En el análisis multivariado se construyó un modelo de regresión logística binaria con el objetivo de estimar la probabilidad de desarrollar síndrome post-UCI en función de variables demográficas y de exposición a cuidados críticos. El desenlace fue la presencia de síndrome post-UCI (1 = sí, 0 = no). Se incluyeron como predictores: edad, sexo, estancia en UTI, duración de la ventilación mecánica, uso de vasopresores y exposición a ventilación mecánica como variable dicotómica.
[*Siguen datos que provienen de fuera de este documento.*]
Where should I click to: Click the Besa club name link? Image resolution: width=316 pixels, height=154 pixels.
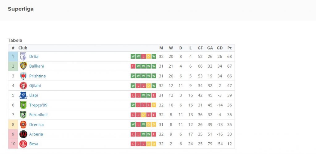point(34,144)
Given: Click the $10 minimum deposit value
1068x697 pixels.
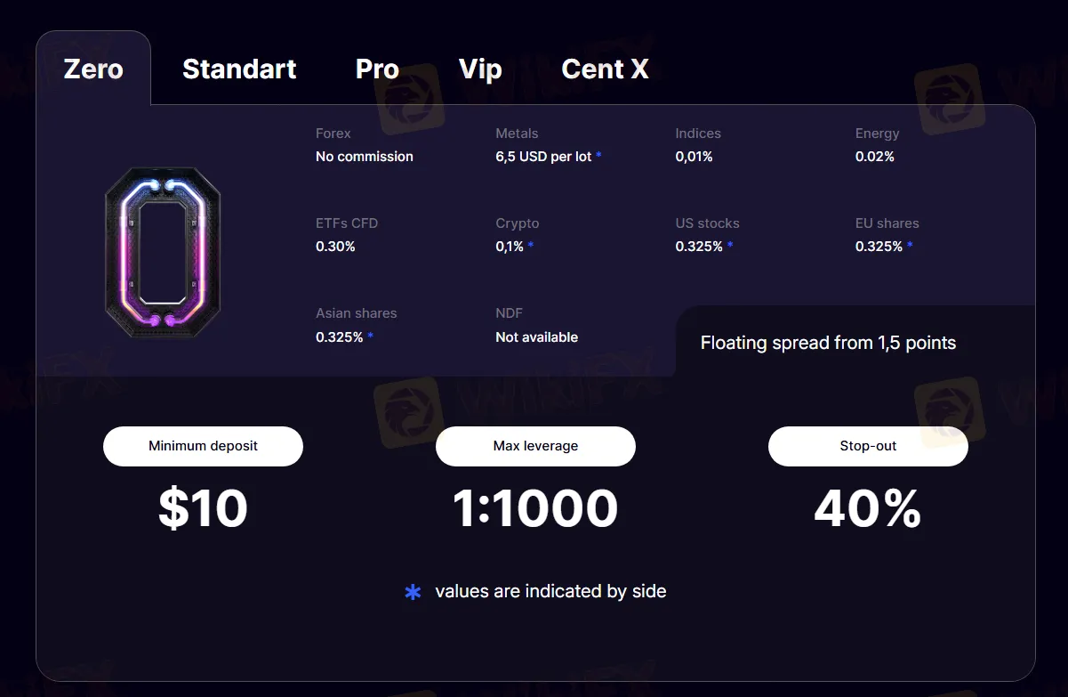Looking at the screenshot, I should (x=203, y=509).
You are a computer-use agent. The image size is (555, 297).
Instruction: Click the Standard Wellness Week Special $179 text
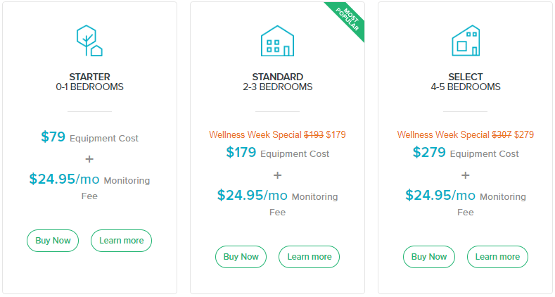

Los resultados mostraron que la estancia en UTI fue el predictor más fuerte, con odds ratio (OR) de 4.7 (IC95% 2.8-8.0, p < 0.001), lo que indica que un aumento equivalente a una desviación estándar en la duración de la hospitalización incrementa de forma significativa las probabilidades de síndrome post-UCI. La duración de la ventilación mecánica también se asoció con mayor riesgo (OR ≈ 2.3; IC95% 1.28-4.11, p < 0.01), mientras que el sexo masculino mostró asociación positiva independiente (OR ≈ 2.18; IC95% 1.34-4.10, p < 0.05). La edad presentó una tendencia hacia un mayor riesgo, aunque con intervalos de confianza amplios que reflejan incertidumbre en la estimación. Ni el uso de vasopresores ni la variable dicotómica de ventilación mecánica mostraron asociaciones significativas, siendo esta última desplazada en poder explicativo por la variable continua de horas de ventilación.

Fórmula del modelo:

logit(p) = ln (p/(1-p)) = β 0 + β1 zEdad + β2 zHorasUTI + β 3 zHorasVM + β4 Vasopresores + β5 VM + β6 sexo masculino

Donde cada z es la versión estandarizada del predictor continuo.

El mejor punto de corte del modelo fue 0.625, el cual se determinó mediante el método de Youden, que correspondió a una sensibilidad de 70.4% y una especificidad de 100%.

El modelo demostró una capacidad discriminativa elevada, con un área bajo la curva ROC de 0.89 (IC95% 0.79-0.97), lo que evidencia un excelente desempeño para diferenciar pacientes con y sin síndrome post-UCI (Figura 3).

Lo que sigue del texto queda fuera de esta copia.